Hadoop Commands Reference — Interview Quick-Fire Guide
⚠️ Common Trap
Purpose: Every command interviewers test, with real examples and traps to avoid
Interviewers expect you to type these from memory
Levels: ⬜ Direct (what/define) | 🟨 Mid-level (how/why) | 🟥 Scenario (debug/fix)
Format: What it does → Command syntax → Practical example → Interview tip
SECTION 1: HDFS COMMANDS (hadoop fs / hdfs dfs)
💡 Interview Tip
Key distinction:
hadoop fs works with ANY filesystem (HDFS, S3, local). hdfs dfs works ONLY with HDFS.
In interviews, use hdfs dfs — it shows you know the difference.ls / ls -R — List files and directories
What it does: Lists files and directories in HDFS, similar to Linux ls.
Syntax:
bash
hdfs dfs -ls <path>
hdfs dfs -ls -R <path> # Recursive listing (all subdirectories)

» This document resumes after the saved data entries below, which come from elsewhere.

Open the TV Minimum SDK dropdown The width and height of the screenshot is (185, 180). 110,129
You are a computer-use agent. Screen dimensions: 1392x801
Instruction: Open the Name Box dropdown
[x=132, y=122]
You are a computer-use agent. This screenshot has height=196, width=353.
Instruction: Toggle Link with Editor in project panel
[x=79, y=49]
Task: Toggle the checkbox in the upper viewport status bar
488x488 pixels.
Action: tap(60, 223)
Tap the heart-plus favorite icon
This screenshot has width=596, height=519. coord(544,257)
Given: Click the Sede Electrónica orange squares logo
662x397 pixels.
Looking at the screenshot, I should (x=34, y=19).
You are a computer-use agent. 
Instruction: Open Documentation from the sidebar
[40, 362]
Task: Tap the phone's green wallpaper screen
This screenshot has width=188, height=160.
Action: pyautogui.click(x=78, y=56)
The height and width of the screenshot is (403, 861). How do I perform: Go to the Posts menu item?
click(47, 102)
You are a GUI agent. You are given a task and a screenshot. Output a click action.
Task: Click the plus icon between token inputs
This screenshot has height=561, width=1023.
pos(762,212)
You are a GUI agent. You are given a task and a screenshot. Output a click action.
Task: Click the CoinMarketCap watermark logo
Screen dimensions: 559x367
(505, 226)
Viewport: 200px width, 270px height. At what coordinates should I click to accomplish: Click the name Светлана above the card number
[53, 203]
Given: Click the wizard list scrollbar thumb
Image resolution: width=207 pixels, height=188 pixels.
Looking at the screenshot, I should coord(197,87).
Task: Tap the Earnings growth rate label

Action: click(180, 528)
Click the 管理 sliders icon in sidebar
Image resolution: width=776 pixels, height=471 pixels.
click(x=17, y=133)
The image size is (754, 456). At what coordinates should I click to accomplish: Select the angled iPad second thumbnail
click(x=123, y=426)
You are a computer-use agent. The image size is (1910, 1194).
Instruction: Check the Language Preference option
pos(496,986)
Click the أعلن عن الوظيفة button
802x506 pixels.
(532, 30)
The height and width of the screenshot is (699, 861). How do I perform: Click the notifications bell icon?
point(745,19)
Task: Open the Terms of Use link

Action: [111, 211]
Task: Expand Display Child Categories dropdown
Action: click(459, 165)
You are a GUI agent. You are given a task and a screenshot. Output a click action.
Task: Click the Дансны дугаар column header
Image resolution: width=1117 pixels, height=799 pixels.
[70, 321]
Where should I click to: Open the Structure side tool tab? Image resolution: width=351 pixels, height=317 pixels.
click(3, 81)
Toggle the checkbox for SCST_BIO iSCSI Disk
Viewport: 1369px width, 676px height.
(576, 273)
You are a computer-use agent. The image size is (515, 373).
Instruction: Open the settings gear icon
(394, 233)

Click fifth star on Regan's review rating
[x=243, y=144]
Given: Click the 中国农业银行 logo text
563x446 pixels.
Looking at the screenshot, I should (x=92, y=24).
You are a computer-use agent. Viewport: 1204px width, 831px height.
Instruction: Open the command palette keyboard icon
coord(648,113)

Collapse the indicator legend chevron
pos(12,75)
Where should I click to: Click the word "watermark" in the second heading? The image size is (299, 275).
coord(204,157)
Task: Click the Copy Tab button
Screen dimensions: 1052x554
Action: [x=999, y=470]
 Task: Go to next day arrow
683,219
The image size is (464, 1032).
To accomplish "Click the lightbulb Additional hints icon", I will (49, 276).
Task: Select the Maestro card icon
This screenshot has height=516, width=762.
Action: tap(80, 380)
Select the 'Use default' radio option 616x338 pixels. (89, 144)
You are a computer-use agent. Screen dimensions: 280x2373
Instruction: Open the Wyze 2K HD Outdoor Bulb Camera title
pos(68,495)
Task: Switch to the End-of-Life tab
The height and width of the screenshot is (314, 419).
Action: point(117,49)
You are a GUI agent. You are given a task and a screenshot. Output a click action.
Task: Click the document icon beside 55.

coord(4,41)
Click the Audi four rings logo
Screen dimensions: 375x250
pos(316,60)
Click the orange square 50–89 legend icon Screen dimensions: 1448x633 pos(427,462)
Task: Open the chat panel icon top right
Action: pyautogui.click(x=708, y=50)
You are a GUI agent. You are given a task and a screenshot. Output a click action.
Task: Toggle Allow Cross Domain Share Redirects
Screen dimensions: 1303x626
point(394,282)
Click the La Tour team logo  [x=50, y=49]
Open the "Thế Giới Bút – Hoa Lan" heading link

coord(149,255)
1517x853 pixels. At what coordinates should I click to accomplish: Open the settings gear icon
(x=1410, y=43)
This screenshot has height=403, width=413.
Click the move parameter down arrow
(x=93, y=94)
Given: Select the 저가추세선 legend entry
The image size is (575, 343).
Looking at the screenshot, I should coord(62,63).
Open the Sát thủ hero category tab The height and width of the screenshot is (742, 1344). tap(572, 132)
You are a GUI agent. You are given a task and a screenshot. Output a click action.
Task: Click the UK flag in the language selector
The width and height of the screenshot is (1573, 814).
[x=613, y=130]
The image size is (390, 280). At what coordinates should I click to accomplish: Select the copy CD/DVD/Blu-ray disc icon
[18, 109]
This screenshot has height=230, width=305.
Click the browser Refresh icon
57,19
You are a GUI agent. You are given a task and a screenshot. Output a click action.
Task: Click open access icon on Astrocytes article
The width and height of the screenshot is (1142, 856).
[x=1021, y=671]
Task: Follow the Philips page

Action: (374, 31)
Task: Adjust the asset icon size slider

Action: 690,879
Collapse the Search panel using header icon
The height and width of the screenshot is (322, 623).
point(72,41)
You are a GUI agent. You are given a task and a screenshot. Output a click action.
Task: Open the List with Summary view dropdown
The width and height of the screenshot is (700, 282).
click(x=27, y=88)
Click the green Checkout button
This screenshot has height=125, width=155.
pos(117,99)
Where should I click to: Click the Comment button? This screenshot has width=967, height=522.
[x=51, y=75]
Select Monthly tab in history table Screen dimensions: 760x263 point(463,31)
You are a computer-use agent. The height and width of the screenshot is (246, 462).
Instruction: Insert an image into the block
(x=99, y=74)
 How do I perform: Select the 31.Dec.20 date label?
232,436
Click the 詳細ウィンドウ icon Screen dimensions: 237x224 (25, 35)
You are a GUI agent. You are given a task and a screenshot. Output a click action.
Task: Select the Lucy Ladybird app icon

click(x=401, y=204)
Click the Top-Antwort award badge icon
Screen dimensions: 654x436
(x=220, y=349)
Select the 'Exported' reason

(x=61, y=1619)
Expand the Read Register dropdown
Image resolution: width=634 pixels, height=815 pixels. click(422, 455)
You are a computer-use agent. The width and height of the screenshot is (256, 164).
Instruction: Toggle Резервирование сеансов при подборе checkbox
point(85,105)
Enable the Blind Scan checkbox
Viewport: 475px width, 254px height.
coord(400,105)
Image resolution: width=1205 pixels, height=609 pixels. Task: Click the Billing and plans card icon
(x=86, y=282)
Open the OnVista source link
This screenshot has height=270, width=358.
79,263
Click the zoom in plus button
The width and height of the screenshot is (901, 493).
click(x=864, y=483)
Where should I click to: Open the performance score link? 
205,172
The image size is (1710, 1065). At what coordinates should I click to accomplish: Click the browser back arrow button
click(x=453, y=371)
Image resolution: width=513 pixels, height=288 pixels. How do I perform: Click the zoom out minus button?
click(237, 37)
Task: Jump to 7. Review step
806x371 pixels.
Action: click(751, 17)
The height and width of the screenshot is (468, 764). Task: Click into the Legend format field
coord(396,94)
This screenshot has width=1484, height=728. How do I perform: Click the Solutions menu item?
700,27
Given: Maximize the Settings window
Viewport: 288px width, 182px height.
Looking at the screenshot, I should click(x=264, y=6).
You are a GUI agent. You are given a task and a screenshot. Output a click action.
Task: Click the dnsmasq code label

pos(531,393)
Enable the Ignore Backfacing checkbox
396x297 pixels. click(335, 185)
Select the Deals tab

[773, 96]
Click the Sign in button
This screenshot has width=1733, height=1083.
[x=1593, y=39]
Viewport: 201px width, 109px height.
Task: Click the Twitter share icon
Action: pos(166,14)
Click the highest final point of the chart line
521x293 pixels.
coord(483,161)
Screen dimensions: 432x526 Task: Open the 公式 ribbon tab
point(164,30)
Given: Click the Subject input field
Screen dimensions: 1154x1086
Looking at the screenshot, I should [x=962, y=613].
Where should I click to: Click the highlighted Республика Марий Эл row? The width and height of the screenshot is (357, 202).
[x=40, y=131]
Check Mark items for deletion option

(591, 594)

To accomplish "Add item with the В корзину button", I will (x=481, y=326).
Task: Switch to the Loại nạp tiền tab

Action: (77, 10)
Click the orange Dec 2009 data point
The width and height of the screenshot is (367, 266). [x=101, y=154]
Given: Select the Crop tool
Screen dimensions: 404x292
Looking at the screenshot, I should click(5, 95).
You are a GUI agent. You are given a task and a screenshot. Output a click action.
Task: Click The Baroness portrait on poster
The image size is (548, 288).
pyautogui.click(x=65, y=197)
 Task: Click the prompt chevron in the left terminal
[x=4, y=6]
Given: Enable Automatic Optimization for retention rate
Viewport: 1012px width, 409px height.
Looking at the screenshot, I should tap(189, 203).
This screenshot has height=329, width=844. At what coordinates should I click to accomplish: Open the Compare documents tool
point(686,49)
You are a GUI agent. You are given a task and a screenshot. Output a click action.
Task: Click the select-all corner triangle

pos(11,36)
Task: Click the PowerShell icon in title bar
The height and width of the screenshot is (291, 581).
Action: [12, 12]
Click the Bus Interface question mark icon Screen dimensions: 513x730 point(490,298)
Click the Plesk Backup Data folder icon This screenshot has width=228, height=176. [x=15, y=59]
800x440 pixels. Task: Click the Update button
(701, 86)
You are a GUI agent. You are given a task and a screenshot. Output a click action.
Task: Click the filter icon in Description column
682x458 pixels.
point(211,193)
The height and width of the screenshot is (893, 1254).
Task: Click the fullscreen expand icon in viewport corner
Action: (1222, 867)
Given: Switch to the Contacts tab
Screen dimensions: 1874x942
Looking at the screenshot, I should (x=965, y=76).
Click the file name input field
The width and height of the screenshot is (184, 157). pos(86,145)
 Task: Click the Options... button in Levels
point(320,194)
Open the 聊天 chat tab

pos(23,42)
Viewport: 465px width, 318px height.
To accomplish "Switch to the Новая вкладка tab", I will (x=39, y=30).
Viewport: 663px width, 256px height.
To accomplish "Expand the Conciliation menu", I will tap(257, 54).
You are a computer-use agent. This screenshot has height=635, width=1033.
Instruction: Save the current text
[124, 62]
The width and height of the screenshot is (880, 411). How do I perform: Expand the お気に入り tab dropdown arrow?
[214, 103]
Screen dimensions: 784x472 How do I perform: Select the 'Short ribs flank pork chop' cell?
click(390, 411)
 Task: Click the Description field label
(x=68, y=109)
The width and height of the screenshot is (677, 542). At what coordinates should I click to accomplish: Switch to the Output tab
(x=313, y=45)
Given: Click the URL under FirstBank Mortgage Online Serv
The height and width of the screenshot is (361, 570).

hdfs dfs -ls -h <path> # Human-readable file sizes (KB, MB, GB)
Practical example:
bash
# List all files in the bookings directory
hdfs dfs -ls /data/travelco/bookings/
# Output:
# -rw-r--r-- 3 krishna hadoop 1073741824 2026-03-25 14:30 /data/travelco/bookings/booking_2026.orc
# Recursive list to see all partitions under a Hive table
hdfs dfs -ls -R /user/hive/warehouse/bookings_db.db/flights/
# List with human-readable sizes
hdfs dfs -ls -h /data/travelco/bookings/
# Output: shows 1.0 G instead of 1073741824
Interview tip: The output columns are: permissions, replication factor, owner, group, size (bytes), date, time, path. The replication factor column is what catches people — they forget it's there. Files show replication (e.g., 3), directories show -.
mkdir / mkdir -p — Create directories
What it does: Creates directories in HDFS. -p creates parent directories if they don't exist.
Syntax:
bash
hdfs dfs -mkdir <path>
hdfs dfs -mkdir -p <path> # Create parents (like Linux mkdir -p)
Practical example:
bash
# Create a single directory (parent must exist)
hdf